_WHAT YOU HAVE TO DO_:
The task calls for each line of the records below in which the word "will" appears.

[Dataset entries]

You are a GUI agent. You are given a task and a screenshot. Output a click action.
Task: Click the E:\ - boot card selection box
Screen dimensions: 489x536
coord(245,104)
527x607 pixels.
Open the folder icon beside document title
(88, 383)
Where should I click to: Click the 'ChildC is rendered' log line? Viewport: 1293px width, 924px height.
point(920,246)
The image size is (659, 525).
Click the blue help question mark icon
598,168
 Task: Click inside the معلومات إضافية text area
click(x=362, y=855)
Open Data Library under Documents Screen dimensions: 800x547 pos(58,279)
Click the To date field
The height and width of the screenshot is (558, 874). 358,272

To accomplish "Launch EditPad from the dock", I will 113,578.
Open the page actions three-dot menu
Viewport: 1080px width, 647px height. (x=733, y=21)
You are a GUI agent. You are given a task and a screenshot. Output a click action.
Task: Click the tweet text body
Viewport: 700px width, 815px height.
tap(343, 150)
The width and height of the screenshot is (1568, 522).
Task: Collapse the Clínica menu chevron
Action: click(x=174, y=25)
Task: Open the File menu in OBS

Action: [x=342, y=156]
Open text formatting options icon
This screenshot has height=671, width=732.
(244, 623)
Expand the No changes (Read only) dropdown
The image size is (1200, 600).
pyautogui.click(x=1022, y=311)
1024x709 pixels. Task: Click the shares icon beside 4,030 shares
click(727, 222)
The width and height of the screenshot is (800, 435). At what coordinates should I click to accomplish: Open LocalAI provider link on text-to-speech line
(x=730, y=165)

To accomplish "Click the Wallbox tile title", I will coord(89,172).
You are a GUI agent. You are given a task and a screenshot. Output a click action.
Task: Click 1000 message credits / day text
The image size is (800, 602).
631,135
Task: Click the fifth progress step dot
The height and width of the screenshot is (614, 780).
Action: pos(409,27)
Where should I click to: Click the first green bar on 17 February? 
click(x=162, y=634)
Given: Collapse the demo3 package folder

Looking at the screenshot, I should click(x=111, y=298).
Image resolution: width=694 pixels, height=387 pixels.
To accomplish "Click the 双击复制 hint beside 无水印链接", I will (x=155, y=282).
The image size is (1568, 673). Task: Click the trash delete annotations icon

_EXERCISE SOLUTION_:
To accomplish "Launch EditPad from the dock", I will 113,578.
To accomplish "Click the Wallbox tile title", I will coord(89,172).
To accomplish "Click the 双击复制 hint beside 无水印链接", I will (x=155, y=282).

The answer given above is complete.